Maya había resistido la tentación de unirse a ambos. Había otra cosa que Ilio juraba y perjuraba que no había ocurrido nunca: la conversación a los pies de su cama cuando se había despertado de la anestesia. Ni él ni Giulio Gioioso se encontraban allí. Sólo había una enfermera que le había contado que ella, Maya, había hablado en el duermevela, diciendo frases inconexas. Gritos, incluso. Por eso le habían tenido que administrar otro sedante más suave, y hasta la mañana siguiente no había recuperado completamente la conciencia.
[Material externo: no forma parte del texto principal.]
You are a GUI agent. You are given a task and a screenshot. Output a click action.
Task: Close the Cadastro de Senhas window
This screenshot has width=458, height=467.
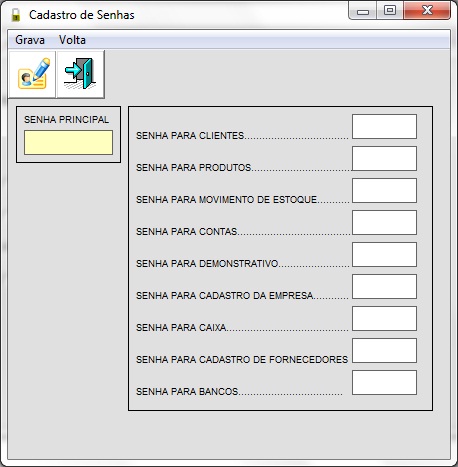click(427, 11)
Ilio negaba con tanta convicción que, al final, Maya había acabado por ceder. ¿Le mentía Ilio?
En definitiva, todo aquello no tenía importancia. Conseguiría ese trabajo. Usaré un nom de plume, Ilio. ¡Venga, Maya, si todos te conocen! ¿Cómo se comportarían con ella los trabajadores? ¿Y los ejecutivos? Le darían algo serio que hacer o… El ojo, de pronto, dio señales de vida con una punzada lacerante. Se levantó la venda, preocupada. Nada de destellos, gracias a Dios. Los destellos eran el presagio de los desprendimientos, socarrones fuegos artificiales…
Con el sol, la calina se había disuelto.
Cicci Zandonel untaba de crema hidratante los hombros secos y cubiertos de pecas de Bea Montalenti. Por un instante, las dos «amigas» —por así decirlo— dejaron de lado su juego de sociedad predilecto: soltar paladas de mierda sobre los italianos del sur.
—Oye, Cicci, pero ese Gioioso…, ¿ya sabes que él también es siciliano?
—¡Qué tendrá que ver! ¡Él es diferente!